** DATA FOR REVIEW follows **
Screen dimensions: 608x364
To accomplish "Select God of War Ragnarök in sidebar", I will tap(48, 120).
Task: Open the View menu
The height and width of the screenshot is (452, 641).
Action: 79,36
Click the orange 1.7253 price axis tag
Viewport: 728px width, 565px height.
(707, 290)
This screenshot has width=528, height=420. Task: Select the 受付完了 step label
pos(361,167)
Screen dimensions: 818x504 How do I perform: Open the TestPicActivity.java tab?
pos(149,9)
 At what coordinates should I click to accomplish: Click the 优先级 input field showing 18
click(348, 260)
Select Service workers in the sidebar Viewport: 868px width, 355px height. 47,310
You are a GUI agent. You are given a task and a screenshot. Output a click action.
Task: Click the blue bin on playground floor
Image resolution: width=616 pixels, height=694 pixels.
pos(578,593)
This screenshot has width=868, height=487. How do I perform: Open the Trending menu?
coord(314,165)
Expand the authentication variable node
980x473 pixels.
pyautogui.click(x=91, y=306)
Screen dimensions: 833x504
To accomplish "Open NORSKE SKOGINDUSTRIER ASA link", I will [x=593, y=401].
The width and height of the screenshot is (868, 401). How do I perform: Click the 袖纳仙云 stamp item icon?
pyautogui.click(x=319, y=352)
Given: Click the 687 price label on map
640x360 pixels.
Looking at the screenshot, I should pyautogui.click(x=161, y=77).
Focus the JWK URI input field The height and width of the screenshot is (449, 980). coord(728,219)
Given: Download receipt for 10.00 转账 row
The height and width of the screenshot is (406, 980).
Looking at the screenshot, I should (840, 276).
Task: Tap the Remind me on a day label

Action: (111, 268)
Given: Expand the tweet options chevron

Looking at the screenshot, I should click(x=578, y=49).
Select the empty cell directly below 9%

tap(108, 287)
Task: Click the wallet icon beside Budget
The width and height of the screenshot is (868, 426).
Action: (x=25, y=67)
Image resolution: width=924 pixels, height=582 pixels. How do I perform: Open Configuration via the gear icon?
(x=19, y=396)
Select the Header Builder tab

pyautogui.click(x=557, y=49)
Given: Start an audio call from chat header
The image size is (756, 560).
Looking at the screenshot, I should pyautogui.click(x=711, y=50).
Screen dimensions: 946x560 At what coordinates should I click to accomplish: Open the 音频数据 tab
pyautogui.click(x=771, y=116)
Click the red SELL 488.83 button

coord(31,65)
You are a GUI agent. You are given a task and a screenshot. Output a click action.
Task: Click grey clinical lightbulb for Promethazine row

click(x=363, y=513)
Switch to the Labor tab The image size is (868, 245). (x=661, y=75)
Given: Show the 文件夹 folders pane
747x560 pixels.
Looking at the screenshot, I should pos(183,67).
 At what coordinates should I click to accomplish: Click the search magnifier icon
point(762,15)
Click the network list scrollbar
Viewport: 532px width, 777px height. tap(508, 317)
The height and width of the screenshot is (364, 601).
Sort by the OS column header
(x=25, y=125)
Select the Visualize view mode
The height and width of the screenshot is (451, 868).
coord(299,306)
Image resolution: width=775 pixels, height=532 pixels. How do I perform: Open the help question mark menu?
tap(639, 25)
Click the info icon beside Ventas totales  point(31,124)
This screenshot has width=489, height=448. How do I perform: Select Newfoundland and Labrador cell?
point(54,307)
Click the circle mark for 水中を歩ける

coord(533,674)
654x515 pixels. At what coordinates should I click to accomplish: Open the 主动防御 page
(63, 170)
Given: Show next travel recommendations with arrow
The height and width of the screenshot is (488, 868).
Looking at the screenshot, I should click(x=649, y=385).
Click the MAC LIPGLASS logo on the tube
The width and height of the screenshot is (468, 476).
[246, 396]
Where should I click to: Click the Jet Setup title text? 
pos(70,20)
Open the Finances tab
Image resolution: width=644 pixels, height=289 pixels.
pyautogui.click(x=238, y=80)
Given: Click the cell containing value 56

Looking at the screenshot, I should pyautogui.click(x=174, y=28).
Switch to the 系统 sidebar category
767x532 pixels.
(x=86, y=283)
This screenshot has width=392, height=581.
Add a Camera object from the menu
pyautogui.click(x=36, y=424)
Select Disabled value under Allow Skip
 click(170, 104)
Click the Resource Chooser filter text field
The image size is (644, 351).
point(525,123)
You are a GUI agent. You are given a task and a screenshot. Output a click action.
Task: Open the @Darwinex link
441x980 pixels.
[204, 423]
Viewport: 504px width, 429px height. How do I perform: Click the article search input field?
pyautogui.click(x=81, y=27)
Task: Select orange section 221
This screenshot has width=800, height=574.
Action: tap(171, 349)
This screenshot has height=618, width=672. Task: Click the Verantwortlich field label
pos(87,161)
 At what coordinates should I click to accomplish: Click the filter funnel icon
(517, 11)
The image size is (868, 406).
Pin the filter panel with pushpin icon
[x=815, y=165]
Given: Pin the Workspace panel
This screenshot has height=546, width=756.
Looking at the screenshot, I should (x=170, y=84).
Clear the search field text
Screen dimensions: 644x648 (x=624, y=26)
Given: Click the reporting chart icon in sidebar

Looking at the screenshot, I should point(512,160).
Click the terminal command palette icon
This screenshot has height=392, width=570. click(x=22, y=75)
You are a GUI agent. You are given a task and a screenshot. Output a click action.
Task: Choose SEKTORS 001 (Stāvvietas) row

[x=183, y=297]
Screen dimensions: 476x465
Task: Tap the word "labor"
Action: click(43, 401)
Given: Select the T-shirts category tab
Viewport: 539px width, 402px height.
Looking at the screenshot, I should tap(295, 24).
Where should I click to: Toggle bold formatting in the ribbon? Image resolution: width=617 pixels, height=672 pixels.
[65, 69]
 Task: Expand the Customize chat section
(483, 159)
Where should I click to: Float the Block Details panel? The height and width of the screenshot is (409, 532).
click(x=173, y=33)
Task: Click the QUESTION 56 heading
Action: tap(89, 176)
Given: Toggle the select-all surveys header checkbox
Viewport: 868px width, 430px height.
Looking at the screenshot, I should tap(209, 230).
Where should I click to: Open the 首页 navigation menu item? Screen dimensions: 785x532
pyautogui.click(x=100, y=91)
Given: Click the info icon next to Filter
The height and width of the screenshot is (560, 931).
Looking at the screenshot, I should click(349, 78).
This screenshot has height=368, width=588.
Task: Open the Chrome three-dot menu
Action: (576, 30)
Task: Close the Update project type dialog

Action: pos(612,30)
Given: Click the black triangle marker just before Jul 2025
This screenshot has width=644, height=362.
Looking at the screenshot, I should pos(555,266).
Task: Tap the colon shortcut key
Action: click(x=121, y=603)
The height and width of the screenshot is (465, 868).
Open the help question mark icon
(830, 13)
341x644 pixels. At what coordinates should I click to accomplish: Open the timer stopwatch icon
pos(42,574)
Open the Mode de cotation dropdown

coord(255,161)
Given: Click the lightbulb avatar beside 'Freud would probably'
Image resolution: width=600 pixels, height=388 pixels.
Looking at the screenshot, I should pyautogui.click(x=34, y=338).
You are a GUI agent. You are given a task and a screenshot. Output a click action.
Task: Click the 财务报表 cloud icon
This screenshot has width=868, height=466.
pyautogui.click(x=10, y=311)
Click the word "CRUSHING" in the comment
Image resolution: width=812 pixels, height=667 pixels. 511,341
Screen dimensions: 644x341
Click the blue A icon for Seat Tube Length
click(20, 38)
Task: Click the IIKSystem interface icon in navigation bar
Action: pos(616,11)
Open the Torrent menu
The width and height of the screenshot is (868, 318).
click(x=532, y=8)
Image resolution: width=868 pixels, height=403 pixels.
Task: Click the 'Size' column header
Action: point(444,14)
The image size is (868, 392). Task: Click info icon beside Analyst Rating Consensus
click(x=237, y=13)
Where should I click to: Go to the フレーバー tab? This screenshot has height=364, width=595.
** End of DATA FOR REVIEW **
Report every line of the data in which "orange" appears.

» TASK RESPONSE
Click the orange 1.7253 price axis tag
Task: Select orange section 221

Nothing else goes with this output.